The critical regulatory language pre-9/11 was in
FAR 121.547(a)(4) "
Any person who has the permission of the pilot in command and is specifically authorized by the certificate holder management and by the Administrator."
For those of you outside airline flight ops, the "certificate holder" is the airline and the "Administrator" is the FAA Administrator. So the way the certificate holder defines who can jumpseat is they write an operations manual which includes their jumpseat policy. The Administrator in the person of a FSDO that "holds the certificate" of that airline has appointed a Principal Operations Inspector or POI who accepts or does not accept the airline's jumpseat policy.
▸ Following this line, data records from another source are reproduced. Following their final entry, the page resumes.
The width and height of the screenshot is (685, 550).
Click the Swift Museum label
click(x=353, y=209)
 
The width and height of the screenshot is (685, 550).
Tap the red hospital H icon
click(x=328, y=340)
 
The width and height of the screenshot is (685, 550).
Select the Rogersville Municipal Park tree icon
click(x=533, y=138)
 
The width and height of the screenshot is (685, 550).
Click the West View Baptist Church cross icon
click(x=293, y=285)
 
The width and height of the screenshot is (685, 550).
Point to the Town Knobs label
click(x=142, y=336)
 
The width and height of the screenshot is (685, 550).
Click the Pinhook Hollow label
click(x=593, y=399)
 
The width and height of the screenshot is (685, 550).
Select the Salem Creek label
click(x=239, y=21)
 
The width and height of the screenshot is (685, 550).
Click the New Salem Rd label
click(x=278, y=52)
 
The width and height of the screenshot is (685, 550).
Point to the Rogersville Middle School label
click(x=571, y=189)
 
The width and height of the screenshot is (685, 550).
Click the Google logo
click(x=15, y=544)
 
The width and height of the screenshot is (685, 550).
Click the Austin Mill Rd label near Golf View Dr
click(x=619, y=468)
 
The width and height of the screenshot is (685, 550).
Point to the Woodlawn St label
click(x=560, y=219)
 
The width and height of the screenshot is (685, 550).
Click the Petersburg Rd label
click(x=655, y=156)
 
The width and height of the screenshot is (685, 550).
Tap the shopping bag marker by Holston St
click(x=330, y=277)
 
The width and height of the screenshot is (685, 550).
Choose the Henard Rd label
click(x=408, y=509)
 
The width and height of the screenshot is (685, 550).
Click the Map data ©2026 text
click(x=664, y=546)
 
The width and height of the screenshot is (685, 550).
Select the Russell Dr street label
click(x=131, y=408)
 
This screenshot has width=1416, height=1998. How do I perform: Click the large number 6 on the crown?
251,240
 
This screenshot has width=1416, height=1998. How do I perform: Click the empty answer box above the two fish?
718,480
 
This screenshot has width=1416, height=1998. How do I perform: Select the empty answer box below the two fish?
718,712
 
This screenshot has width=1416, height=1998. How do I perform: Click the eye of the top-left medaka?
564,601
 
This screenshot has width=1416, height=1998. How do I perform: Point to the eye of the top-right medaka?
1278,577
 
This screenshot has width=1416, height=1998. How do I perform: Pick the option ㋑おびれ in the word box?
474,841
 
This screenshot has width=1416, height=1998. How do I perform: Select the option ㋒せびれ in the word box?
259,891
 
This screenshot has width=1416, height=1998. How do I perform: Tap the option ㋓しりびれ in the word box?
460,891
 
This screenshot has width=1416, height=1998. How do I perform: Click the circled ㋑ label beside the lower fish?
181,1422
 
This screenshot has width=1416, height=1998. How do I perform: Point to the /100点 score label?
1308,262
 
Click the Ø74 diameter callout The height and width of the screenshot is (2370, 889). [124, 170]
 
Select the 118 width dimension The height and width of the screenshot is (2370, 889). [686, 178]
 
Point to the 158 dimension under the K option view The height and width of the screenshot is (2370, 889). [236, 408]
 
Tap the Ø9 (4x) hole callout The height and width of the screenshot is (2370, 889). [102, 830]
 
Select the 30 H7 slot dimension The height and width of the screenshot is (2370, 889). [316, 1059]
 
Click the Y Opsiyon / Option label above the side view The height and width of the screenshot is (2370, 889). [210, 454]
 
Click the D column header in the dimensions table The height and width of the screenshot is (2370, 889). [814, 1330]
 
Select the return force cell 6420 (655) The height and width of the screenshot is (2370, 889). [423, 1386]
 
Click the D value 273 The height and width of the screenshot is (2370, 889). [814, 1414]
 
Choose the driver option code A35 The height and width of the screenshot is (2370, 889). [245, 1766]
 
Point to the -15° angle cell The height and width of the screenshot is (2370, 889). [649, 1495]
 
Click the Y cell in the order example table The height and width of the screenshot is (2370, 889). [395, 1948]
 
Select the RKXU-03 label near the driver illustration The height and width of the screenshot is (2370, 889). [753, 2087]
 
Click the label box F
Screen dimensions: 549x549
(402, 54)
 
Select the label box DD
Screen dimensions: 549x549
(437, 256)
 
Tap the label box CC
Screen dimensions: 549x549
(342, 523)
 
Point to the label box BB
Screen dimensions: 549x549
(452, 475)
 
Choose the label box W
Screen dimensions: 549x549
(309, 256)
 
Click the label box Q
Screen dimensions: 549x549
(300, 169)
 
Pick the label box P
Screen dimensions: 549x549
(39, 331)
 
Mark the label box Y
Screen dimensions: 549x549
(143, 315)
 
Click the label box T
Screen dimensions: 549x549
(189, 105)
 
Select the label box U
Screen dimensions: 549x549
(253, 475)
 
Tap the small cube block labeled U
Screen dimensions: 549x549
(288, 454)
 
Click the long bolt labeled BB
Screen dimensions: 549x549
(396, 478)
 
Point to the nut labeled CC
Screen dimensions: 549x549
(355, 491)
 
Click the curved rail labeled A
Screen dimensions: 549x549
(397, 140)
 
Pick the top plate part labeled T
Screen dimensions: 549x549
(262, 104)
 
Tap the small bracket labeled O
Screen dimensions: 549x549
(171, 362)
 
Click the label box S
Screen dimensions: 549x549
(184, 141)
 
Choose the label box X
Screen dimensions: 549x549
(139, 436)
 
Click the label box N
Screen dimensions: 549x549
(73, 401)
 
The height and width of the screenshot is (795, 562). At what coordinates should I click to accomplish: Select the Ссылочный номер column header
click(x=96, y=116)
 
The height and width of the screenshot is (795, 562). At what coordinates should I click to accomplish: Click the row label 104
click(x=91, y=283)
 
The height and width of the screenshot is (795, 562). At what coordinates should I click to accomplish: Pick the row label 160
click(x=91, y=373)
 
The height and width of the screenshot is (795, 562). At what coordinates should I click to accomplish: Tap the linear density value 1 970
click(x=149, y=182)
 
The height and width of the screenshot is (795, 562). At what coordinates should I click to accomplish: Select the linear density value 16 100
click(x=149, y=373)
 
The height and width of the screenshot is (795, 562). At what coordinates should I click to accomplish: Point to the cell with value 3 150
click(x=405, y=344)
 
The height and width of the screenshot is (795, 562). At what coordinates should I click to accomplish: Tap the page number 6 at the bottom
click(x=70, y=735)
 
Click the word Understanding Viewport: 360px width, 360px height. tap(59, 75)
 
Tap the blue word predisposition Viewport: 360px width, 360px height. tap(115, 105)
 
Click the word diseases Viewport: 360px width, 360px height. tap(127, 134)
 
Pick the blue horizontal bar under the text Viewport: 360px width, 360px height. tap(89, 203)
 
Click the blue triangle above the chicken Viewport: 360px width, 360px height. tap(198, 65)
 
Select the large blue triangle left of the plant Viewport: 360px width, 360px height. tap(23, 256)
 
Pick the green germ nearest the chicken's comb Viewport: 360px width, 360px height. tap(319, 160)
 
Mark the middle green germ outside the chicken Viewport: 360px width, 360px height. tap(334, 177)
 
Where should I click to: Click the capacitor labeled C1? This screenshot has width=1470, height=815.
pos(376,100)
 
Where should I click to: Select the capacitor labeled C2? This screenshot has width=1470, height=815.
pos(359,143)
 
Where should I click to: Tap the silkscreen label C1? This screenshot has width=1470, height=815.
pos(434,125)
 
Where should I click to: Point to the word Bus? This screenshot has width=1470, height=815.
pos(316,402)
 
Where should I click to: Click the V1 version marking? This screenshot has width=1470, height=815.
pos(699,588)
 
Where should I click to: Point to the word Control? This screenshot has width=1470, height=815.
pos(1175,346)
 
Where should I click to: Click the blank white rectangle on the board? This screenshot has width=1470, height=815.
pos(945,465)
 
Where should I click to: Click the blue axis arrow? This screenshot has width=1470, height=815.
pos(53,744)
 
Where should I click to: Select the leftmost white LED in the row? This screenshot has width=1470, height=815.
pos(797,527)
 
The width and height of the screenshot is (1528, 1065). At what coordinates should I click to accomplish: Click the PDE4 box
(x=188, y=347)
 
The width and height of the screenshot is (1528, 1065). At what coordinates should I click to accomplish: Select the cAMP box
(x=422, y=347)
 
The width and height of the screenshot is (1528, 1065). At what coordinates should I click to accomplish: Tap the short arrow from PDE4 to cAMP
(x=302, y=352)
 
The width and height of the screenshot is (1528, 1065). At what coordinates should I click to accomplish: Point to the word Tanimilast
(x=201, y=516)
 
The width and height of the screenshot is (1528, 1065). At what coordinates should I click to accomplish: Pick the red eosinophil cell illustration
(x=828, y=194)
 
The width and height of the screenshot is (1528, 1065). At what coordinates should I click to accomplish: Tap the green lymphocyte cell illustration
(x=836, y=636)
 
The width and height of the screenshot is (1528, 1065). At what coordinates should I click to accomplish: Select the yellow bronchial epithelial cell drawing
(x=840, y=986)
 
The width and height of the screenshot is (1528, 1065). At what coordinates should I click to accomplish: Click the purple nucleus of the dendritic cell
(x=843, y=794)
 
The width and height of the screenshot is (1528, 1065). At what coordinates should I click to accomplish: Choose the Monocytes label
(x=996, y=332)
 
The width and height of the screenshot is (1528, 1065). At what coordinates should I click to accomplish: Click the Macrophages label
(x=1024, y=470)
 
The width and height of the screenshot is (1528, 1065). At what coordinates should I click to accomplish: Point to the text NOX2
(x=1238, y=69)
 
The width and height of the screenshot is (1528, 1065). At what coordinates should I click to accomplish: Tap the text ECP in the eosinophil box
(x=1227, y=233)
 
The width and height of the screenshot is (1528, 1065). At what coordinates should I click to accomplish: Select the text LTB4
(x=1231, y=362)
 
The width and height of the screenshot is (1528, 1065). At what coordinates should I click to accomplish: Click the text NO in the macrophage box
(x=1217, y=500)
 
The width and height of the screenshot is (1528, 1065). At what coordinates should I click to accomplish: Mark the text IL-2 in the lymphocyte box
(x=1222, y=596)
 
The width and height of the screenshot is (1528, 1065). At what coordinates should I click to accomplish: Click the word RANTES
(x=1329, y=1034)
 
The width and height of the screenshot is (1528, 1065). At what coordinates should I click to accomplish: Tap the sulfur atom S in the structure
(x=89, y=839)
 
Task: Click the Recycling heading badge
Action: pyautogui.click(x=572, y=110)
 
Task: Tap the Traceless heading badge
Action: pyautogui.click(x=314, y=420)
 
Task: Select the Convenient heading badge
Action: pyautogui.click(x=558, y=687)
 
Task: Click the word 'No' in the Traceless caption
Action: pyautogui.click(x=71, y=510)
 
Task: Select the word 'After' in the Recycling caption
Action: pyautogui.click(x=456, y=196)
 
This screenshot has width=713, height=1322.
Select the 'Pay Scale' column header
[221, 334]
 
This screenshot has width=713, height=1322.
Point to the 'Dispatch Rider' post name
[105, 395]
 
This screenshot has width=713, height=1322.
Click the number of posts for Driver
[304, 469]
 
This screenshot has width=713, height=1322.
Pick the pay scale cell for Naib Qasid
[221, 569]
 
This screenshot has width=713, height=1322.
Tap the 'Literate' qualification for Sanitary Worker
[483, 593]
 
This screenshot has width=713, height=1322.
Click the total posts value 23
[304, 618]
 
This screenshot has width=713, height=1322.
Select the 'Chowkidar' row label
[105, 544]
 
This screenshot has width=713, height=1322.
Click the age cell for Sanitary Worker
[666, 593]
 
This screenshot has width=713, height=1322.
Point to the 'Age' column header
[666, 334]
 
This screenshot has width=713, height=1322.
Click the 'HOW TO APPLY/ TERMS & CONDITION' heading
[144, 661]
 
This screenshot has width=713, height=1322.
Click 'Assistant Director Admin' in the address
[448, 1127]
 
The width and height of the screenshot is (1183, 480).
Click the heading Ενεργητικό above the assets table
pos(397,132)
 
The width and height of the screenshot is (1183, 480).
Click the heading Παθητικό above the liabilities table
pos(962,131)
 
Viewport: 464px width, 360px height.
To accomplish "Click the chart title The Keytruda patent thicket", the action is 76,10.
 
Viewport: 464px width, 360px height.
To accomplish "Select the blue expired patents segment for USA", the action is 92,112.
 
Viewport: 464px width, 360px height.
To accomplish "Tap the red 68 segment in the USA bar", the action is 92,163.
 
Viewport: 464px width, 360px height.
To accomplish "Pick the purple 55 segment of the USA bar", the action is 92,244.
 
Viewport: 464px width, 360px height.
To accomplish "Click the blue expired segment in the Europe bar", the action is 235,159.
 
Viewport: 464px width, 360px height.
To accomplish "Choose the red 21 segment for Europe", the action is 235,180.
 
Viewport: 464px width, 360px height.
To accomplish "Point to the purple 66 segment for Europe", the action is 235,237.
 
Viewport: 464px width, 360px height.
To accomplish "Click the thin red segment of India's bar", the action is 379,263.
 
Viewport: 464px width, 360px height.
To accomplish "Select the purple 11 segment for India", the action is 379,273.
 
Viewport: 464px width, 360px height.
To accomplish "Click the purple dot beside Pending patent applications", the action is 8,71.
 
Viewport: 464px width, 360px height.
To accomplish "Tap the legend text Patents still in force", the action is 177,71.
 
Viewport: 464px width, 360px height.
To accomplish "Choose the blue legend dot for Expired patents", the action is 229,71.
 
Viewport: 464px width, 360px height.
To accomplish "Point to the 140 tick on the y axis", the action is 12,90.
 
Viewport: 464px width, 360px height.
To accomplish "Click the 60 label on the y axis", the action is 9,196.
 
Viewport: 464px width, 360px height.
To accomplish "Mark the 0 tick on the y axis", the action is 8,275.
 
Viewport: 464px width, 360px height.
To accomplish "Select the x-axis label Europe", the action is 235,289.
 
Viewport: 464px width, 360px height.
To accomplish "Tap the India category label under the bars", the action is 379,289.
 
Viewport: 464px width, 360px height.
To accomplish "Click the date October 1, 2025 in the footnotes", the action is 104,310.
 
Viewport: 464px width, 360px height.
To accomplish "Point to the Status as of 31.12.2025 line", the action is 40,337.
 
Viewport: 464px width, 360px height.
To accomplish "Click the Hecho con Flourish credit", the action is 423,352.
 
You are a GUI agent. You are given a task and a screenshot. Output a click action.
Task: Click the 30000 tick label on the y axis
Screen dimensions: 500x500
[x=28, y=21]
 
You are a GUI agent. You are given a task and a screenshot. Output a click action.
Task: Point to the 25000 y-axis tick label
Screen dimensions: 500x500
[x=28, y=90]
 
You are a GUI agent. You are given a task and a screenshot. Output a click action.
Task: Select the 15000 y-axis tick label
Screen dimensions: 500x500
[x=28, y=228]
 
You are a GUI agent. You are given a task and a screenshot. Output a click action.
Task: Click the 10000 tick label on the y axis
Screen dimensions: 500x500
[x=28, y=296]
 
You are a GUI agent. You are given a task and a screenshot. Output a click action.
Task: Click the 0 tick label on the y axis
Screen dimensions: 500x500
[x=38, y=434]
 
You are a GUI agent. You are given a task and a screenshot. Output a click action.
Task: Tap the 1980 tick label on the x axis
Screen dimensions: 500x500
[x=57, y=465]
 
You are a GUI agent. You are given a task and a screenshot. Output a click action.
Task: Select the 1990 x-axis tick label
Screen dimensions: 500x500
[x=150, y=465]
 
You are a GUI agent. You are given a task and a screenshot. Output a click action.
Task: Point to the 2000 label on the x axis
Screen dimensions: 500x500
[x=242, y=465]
At some airlines that policy was written and FAA accepted to be no more restrictive than the language in the regulation above.
In the golden days before 9/11 the FAA did not really mind so long as safety was not compromised in any way. Company management might not mind as long as safety, profit and propriety were not compromised. Taking your girlfriend on the jumpseat was an unlikely event on a revenue flight!
So if an airline had a fairly non-restrictive policy, you could ride jumpseat as long as the captain did not object, your name was on the flight release (which is how the company "specifically authorized" you. You got a briefing on the sterile cockpit rule, emergency exits available to you, use of your oxygen mask and anything else the PIC felt worth mentioning and you were off on a little adventure.
Happiness is not seeing another trite Ste. Maarten photo all week long.